Abstract
Cross-Lingual Information Retrieval (CLIR) enables a user to query in a language which is different than the target documents language. CLIR incorporates a machine translation technique, like, Statistical Machine Translation (SMT) and Neural Machine Translation (NMT) which use either a dictionary or a parallel corpus for the training. A Hindi language word may have multiple variations due to the morphological richness of the language, these morphological variants may or may not be present in the dictionary or parallel corpus. The morphological variants which are not present in the dictionary or parallel corpus, are not translated by the state-of-art SMT or NMT translation techniques. Conventional Information Retrieval (IR) technique eliminates the stop-words to improve the IR effectiveness, but there are some significant stop-words whose presence may improve the IR effectiveness. In this paper, a translation induction algorithm, incorporates the refined stop-words list, morphological variants solutions, and translates the words based on the contextual words, is proposed. The proposed algorithm is compared to the manual dictionary, probabilistic dictionary, SMT and NMT based translation techniques for the experimental analysis of Hindi-English CLIR, where it outperforms the other CLIR approaches.
Keywords
Introduction
Nowadays, the Internet has overwhelmed by the multi-lingual content, global Internet usage statistics also shows that the numbers of web access by the non-English users are continuously increasing, who used to query in their regional languages1 Classical Information Retrieval (IR) considers other language documents and sentences as the unwanted noise [1], therefore, a need for handling multiple languages arises which introduces a new area of IR that is Cross-Lingual Information Retrieval (CLIR). CLIR provides the accessibility of relevant information in a language different than the query language [4]. CLIR can be presumed as a translation technique followed by the monolingual information retrieval, where the translation technique is used in two ways, namely, query translation in which the queries are translated into the target documents language and documents translation in which the target documents are translated into the query language. A lot of computation time and space is elapsed in a document translation technique, so a query translation technique is preferred [3]. Dictionary-Based Translation (DT), Corpus-Based Translation (CT) and Machine Translation (MT), are the conventional translation techniques [2]. DT uses either a Manual Dictionary (MD) or a Probabilistic Dictionary (PD) which is constructed by training an IBM model on a parallel corpus. MT techniques internally use the parallel corpus, so the researchers put their efforts towards the development of effective and efficient MT techniques and related translation resources.
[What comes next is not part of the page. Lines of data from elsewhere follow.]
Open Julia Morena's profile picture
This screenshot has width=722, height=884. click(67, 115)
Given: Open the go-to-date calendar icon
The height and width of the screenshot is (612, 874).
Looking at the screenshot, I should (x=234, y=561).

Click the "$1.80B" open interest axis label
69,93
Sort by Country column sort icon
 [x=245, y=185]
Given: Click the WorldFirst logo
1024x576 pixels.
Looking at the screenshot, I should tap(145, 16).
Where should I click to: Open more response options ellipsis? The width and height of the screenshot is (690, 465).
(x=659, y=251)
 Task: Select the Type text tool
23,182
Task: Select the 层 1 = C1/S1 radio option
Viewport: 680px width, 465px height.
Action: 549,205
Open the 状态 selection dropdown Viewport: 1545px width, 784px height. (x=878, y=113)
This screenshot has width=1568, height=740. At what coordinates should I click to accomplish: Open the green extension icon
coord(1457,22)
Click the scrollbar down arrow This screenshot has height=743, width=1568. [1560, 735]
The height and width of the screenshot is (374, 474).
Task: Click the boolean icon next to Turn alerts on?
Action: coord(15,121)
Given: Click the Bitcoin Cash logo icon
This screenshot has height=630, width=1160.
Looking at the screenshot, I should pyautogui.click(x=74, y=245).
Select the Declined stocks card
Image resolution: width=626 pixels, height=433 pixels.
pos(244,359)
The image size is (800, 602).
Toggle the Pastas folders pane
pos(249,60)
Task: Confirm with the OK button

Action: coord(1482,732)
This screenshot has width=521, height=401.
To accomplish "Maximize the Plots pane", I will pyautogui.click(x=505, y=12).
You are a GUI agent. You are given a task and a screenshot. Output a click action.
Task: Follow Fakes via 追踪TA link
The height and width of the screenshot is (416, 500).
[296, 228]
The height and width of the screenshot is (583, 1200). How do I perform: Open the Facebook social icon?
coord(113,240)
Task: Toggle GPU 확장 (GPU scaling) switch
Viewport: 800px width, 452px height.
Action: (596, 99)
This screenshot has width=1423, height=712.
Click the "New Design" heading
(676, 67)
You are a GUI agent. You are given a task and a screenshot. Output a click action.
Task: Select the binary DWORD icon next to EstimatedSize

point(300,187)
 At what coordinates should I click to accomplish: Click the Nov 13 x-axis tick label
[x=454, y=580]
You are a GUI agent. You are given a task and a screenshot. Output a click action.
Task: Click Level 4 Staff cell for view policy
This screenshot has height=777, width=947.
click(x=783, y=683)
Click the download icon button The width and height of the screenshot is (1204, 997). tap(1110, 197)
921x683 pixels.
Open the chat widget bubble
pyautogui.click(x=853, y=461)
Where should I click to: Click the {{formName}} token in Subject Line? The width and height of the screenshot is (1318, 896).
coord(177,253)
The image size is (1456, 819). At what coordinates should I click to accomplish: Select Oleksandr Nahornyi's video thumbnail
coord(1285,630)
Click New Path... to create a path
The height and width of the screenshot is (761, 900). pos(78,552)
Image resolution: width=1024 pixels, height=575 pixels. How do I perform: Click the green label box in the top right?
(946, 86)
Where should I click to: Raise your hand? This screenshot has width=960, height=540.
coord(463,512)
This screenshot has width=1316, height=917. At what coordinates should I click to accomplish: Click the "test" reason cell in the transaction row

Stop-words are the frequently occurring words which do not carry any significant information, hence, the stop-words are eliminated to enhance the IR effectiveness [6], but some stop-words carry significant information which may improve the IR effectiveness. A parallel corpus is a set of sentence-aligned bilingual text which has limited vocabularies. A morphological variant word has many forms, all forms are not present in the parallel corpus but at least one of them may be present in the parallel corpus, such morphological variants are considered as one of the type of the Out Of Vocabulary (OOV) word [1, 9]. State-of-art Statistical Machine Translation (SMT) and Neural Machine Translation (NMT) techniques are unable to translate such morphological variants because these techniques are not so matured for Hindi to English translations [14].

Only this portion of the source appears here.